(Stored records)
—————

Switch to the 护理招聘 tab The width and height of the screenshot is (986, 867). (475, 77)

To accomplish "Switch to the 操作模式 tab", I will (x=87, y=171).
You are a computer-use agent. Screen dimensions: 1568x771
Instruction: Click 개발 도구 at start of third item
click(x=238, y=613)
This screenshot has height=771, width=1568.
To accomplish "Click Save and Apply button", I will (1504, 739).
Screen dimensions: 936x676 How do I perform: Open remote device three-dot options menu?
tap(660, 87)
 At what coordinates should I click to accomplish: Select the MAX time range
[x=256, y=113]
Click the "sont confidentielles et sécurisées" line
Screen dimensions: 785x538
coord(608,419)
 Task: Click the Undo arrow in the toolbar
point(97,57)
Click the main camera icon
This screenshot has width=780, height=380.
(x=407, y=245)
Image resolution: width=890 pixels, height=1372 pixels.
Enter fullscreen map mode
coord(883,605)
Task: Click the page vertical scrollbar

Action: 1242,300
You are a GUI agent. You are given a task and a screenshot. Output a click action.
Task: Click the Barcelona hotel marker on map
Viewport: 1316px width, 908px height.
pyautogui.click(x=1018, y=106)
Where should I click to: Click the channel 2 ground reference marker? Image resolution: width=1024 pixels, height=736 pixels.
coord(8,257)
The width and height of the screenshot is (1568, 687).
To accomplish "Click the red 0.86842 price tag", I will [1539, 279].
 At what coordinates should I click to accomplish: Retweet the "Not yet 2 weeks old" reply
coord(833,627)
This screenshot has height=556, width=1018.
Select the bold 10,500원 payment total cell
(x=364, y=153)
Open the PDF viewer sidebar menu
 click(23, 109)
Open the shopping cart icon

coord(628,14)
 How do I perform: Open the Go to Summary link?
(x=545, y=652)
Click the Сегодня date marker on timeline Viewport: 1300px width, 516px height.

—————

Using the records above as the source, restate each line verbatim.

(ANSWER BOX)
Switch to the 护理招聘 tab The width and height of the screenshot is (986, 867). (475, 77)

To accomplish "Switch to the 操作模式 tab", I will (x=87, y=171).
You are a computer-use agent. Screen dimensions: 1568x771
Instruction: Click 개발 도구 at start of third item
click(x=238, y=613)
This screenshot has height=771, width=1568.
To accomplish "Click Save and Apply button", I will (1504, 739).
Screen dimensions: 936x676 How do I perform: Open remote device three-dot options menu?
tap(660, 87)
 At what coordinates should I click to accomplish: Select the MAX time range
[x=256, y=113]
Click the "sont confidentielles et sécurisées" line
Screen dimensions: 785x538
coord(608,419)
 Task: Click the Undo arrow in the toolbar
point(97,57)
Click the main camera icon
This screenshot has width=780, height=380.
(x=407, y=245)
Image resolution: width=890 pixels, height=1372 pixels.
Enter fullscreen map mode
coord(883,605)
Task: Click the page vertical scrollbar

Action: 1242,300
You are a GUI agent. You are given a task and a screenshot. Output a click action.
Task: Click the Barcelona hotel marker on map
Viewport: 1316px width, 908px height.
pyautogui.click(x=1018, y=106)
Where should I click to: Click the channel 2 ground reference marker? Image resolution: width=1024 pixels, height=736 pixels.
coord(8,257)
The width and height of the screenshot is (1568, 687).
To accomplish "Click the red 0.86842 price tag", I will [1539, 279].
 At what coordinates should I click to accomplish: Retweet the "Not yet 2 weeks old" reply
coord(833,627)
This screenshot has height=556, width=1018.
Select the bold 10,500원 payment total cell
(x=364, y=153)
Open the PDF viewer sidebar menu
 click(23, 109)
Open the shopping cart icon

coord(628,14)
 How do I perform: Open the Go to Summary link?
(x=545, y=652)
Click the Сегодня date marker on timeline Viewport: 1300px width, 516px height.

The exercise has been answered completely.